= Colesberg Bank =

South African bank

Colesberg Bank was a South African bank established in 1861 and acquired by Standard Bank in 1863.

== Formation ==
The decision to establish the Colesberg Bank was taken at a public meeting held on 28 December 1860 at Colesberg. Mr. L.J. von Maltitz chaired the meeting and Mr. George Edington acted as Secretary. The motion to establish the bank was proposed by Mr. J.H. Davies and was seconded by Mr. R. A. Green and unanimously agreed to by those present.

The following were selected to form a Committee "for the purpose of carrying out this scheme": Henry Green – Civil Commissioner for the District, L.J. von Maltitz, Richard Thomson, Charles Wheatley Mathews, R. A. Green, James Murray, A. A. Ortlepp, S Roos, and Thomas Draper.

== Capitalisation ==
A total of 1,250 shares were issued at £20 each giving an initial capitalisation of £25,000. Payment for shares was staggered, being £1 at allotment, £2 three months after allotment, £2 after six months etc.

== Shareholding and voting rights ==
It was proposed that no shareholder be allowed to hold more than 50 shares and that the proportion of votes be as follows:

| Shares | Votes |
|---|---|
| 5 | 1 |
| 10 | 2 |
| 20 | 3 |
| 35 | 4 |
| 50 | 5 |

== Directors ==
The initial Directors of the bank were chosen by ballot on 16 May 1861 and Messrs. H Green and Bedford Jnr. were appointed scrutineers. The results were as follows:

| Nominee | Votes |
|---|---|
| Henry Green C.C. | 141 |
| P. von Maltitz | 135 |
| Richard Thomson | 130 |
| R. A. Green | 106 |
| Charles Wheatley Mathews | 98 |
| Thomas Draper Jnr. | 73 |
| A. A. Ortlepp | 70 |

Henry Green was hereafter elected Chairman of the Bank by the Directors.

== Premises ==

In June 1861 it was decided to buy the property of Mr. R. A. Green in Reyneveld Street for £900, payable in two installments at six and twelve months, bearing an interest rate of six percent per annum as of 1 July 1861 when occupation was taken.

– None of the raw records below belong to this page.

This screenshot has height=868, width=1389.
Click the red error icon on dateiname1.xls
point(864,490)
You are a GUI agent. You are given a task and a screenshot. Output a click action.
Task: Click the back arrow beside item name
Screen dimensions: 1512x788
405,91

On 23 September 1861, a Building Committee comprising Messrs. H. Green and Thomson were appointed to meet with the architect Mr. Welchman and to explain to him the wishes of the Board regarding new Buildings.

== Investment options ==
At a meeting held on 1 July 1861 the Board decided that the following rates of interest would be offered:

| Period | Interest Rate (%/annum) |
|---|---|
| For 3 months + under 6 months | 3 |
| For 6 months + under 12 months | 4 |
| For 12 months | 5 |
| For 12 months with notice of 3 months | 6 |

== Operations ==
The first record of operations is recorded for 15 July 1861 and a total of £2,384.5.4 in bills were presented before the board for discount.

Operating hours were set from 10 o’clock a.m. until 3 o’clock p.m. during the week, and from 9 o'clock a.m. until 1 o'clock p.m. on Saturdays.

== Bank notes ==
An initial run of bank notes were printed by Saul Solomon & Co., Printers in Cape Town and a £5 cancelled note signed by R. Thomson and R.A. Green, issued on 24 October 1861 is known to exist at the Gallery and Heritage Centre - Standard Bank of South Africa in Simmonds Street Johannesburg.

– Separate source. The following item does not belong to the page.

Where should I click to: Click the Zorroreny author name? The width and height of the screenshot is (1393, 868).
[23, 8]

Other notes include a rare £4 note issued on 30 January 1862 and signed by Thomas Draper Jr. and R.A. Green as well as a £5 note signed by C.W. Mathews and Thomas Draper Jr. on 23 January 1862. The latter notes were printed by William Brown & Co. Sc 40 & 41, Old Broad St. London, who were represented locally by Ewan Christian of Cape Town.

Between 1822 and 1891 the issue by firms and individuals of notes for less than R50 or £3.15.0 was forbidden by law which led to several Private Cape Banks issuing £4 pound notes as the smallest denomination.

Other known locations where notes are kept include the MuseuMAfricA in Johannesburg and the Institute of Bankers of South Africa.

== Incorporation ==
The Colesberg Bank was incorporated into the Standard Bank of South Africa in 1863 with five Standard Bank shares worth £25 paid for twelve Colesberg Bank shares worth £10. This was at a premium of 3s. 4d. per share.